* Directive *
Please copy the data below word for word, from the line with "Click the part" up to and including the line with "Point to the".

* Begin Material provided *

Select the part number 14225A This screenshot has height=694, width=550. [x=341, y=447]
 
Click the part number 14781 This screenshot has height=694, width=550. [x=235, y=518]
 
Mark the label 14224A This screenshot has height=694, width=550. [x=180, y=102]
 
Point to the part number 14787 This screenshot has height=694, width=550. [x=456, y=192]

* End Material provided *
* Begin Material provided *

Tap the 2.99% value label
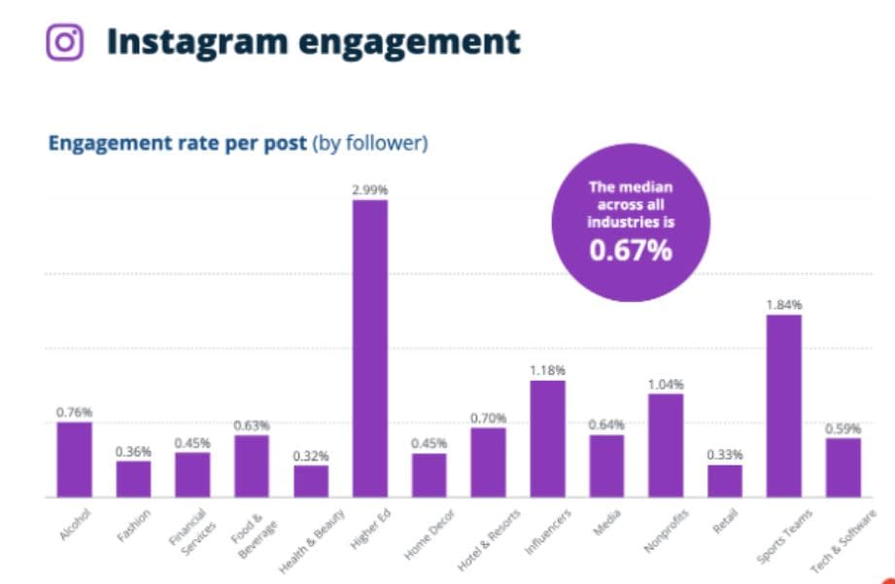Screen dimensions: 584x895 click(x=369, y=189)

* End Material provided *

* Completed exercise *
Click the part number 14781 This screenshot has height=694, width=550. [x=235, y=518]
 
Mark the label 14224A This screenshot has height=694, width=550. [x=180, y=102]
 
Point to the part number 14787 This screenshot has height=694, width=550. [x=456, y=192]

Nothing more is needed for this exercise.